# question re: company domain name on shirt



## vegbyrd (Aug 27, 2006)

rodney, i hope this is the right place for this question.

especially since i can't afford to do my own custom labels at this point, i'm thinking about putting the domain name on the back of the shirt near the collar. but i'm alos thinking i could put it in the inside of the shirt under the manufacturer's label. it seems to me that doing that, however, would be more difficult and perhaps more expensive.

what do you guys think? pros and cons? 

also, i don't know how long it will take for my website to be up and working. and i'm starting out first with one tee that will go in one boutique. would it be premature to do this? i imagine i could have an "under construction" sign on the site if anyone finds it after purchasing the shirt. hmmm.

thanks, guys!

veggie


----------



## Solmu (Aug 15, 2005)

vegbyrd said:


> what do you guys think? pros and cons?


Personally I think URLs on the outside of the shirt are a huge no, but inside is fine. If you're being placed in a boutique though they may not want the URL, a) because it's not very classy, b) because it can be perceived as taking business from the store and to the website (whether it does or not).



vegbyrd said:


> also, i don't know how long it will take for my website to be up and working. and i'm starting out first with one tee that will go in one boutique. would it be premature to do this?

## Available data
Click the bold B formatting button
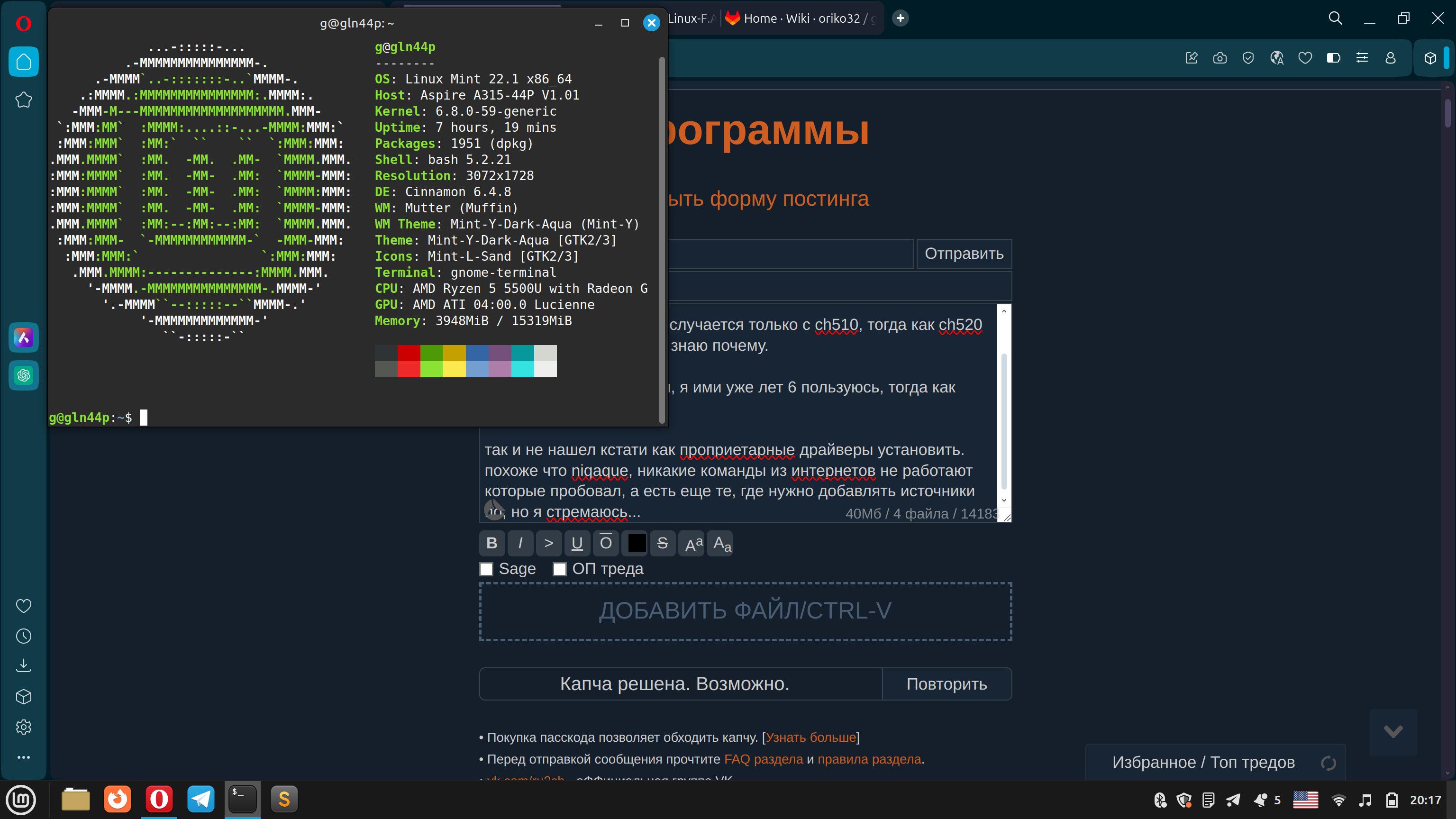Viewport: 1456px width, 819px height. pos(492,543)
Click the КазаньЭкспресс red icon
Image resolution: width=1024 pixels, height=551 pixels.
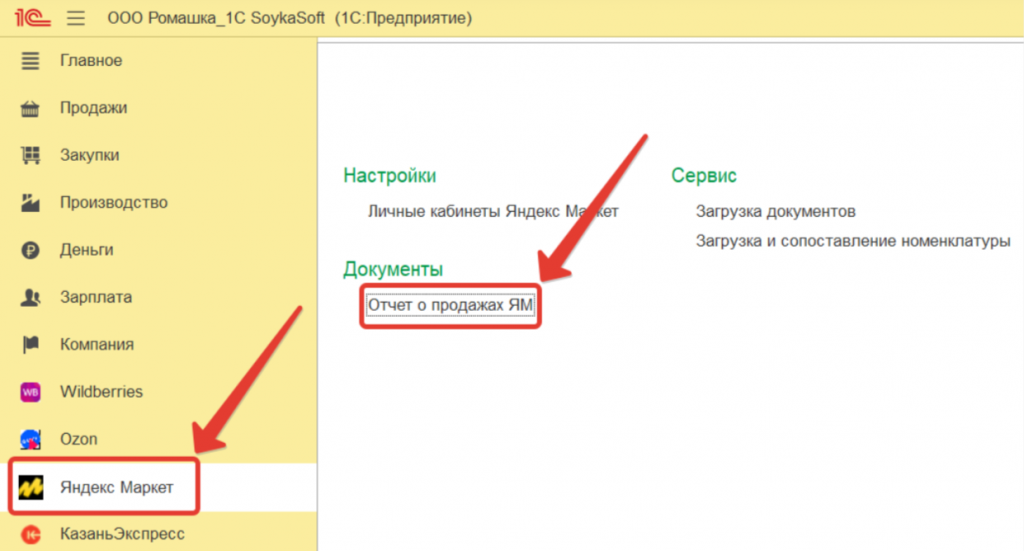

## Objective A
In the forum thread, condense the paragraph beginning "Personally I think URLs on the outside" into a short bulleted list that keeps its main points.
## Objective B
Reproduce the portion of the forum thread starting at "# question re: company" and ending at "the shirt. hmmm.".

## Exercise output A
- A URL on the outside of a shirt is a definite no; inside is acceptable.
- A boutique may not want the URL at all:
  - it is not very classy;
  - it can be seen as drawing business away from the store to the website, whether or not it actually does.

## Exercise output B
# question re: company domain name on shirt



## vegbyrd (Aug 27, 2006)

rodney, i hope this is the right place for this question.

especially since i can't afford to do my own custom labels at this point, i'm thinking about putting the domain name on the back of the shirt near the collar. but i'm alos thinking i could put it in the inside of the shirt under the manufacturer's label. it seems to me that doing that, however, would be more difficult and perhaps more expensive.

what do you guys think? pros and cons? 

also, i don't know how long it will take for my website to be up and working. and i'm starting out first with one tee that will go in one boutique. would it be premature to do this? i imagine i could have an "under construction" sign on the site if anyone finds it after purchasing the shirt. hmmm.